The book opened with an incident at Sun Yat-sen University, where my father lectured for many years. A young doctor left the campus in a clean white vehicle with a prominent red cross on its side. He arrived at a killing ground. A few shots were fired, and a body was thrust into the van, the head and feet still twitching. The dying man’s kidney had been tissue matched to a 50-year-old Chinese patient, and the doctor quickly removed it. Perhaps the kidney had belonged to an abominable criminal who — hoping to do a single good deed before he died — volunteered his organs for humanity. Perhaps.

This was back in 1991, several months before Li Hongzhi began to teach the yoga-like practice and peaceful principles of the Falun Gong. Organ harvesting was still a new science. Besides in 1991, there just weren’t that many healthy dissident kidneys to go around (a piddling 15,000 were arrested after the 1989 Tiananmen massacre). But a decade later, 10,000 Falun Gong practitioners placed themselves in orderly rows on a Beijing sidewalk outside of Zhongnanhai to protest the imprisonment of 10 of their number and demand legalization of their religious publications. They touched off arrest on a massive scale.

Of course, I never heard anything about this stunning protest. Nor do I recall hearing about the mass incarceration and physical torture — for purposes of “reconversion” — that followed. But a highly conservative estimate of a million practitioners were ground through the Chinese laogai system by the beginning of my high school career. Of that million perhaps 180,000 (estimation is difficult) were screened for harvesting and 65,000 — with suitable organs — killed in cold blood.

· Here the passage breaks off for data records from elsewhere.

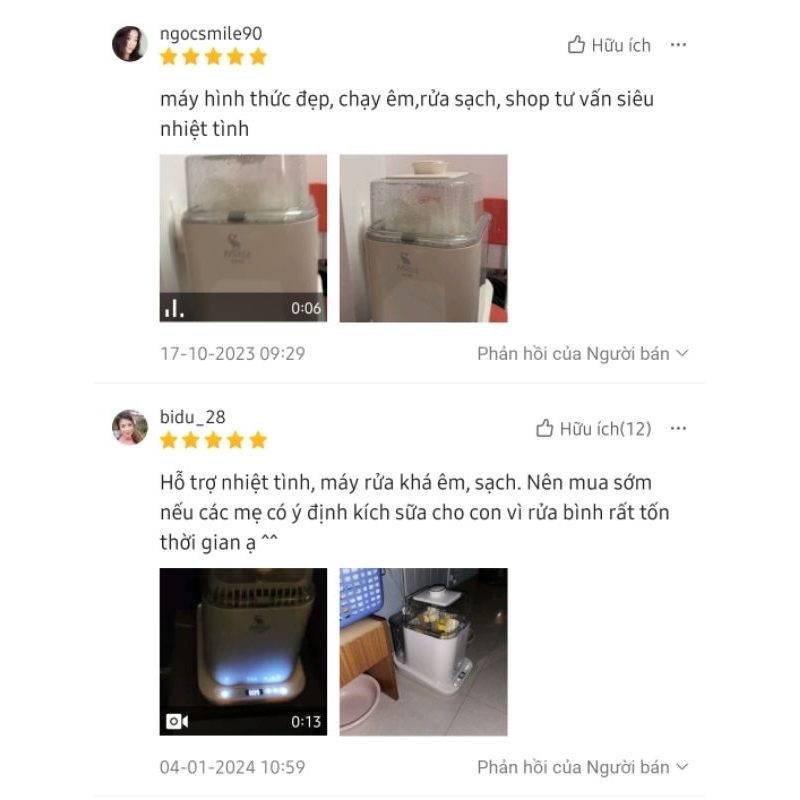The image size is (800, 800).
Task: Open ngocsmile90's profile avatar
Action: click(130, 44)
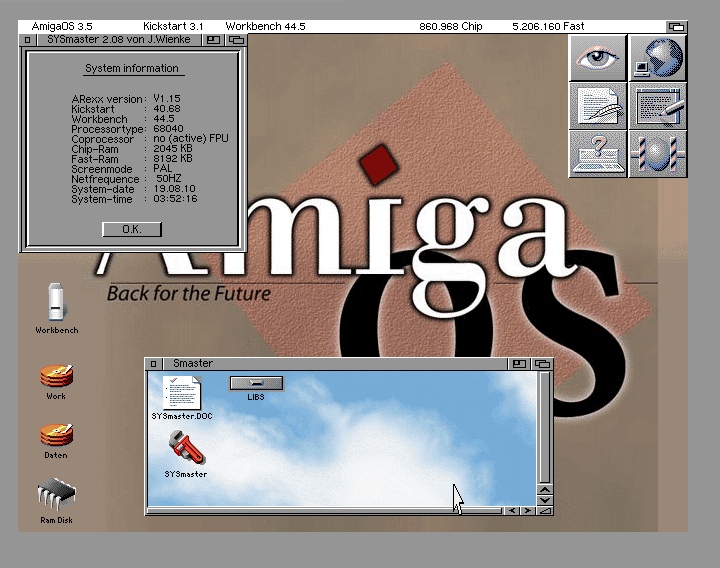This screenshot has height=568, width=720.
Task: Click the SYSmaster window depth gadget
Action: pyautogui.click(x=235, y=40)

And I was under the impression that Falun Gong was an evil cult, being kept in line by the good work of the RAB!

Even before I started following politics in America, I often heard complaints about media bias. Fox, CNN, The New York Times, ABC News — nearly every large media outlet — eagerly promote their own beliefs on every controversial issue. But thinking about my upbringing in China, I realized that there is a degree to which Americans are misinformed only in so far as they want to be.

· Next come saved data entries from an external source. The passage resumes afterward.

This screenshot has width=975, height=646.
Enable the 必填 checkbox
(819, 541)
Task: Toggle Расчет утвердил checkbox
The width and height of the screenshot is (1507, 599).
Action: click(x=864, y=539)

Very few people read the news across the political spectrum. Thus, for example, one half of the country was shocked this summer at the “anti-abortion group” that put out a “heavily and selectively edited” video to attack Planned Parenthood for accepting reasonable processing fees — while the other half applauded the Center for Medical Progress as it caught Planned Parenthood in the act of discussing how they “sell” babies’ “body parts.” Each side watches only a few seconds of the videos involved, and those seconds are hand-picked to build one side of the argument or the other.

It is as if we want our conception of the world to be doctored like the headlines of the CCP.

True, the competitive nature of our media gets us a long way. News outlets which originally tried to minimize the Planned Parenthood videos, for example, were quickly pressured into covering them. But in order to really know what’s going on, extra effort has to be made — click on a few links, flip through a few channels, hear, perhaps, opinions with which we don’t agree.

And if you sometimes get frustrated, as I do, with how much work it takes to sift through the biases on a single story, it’s useful to remember what a priceless privilege it is to have the contradictory accounts in the first place.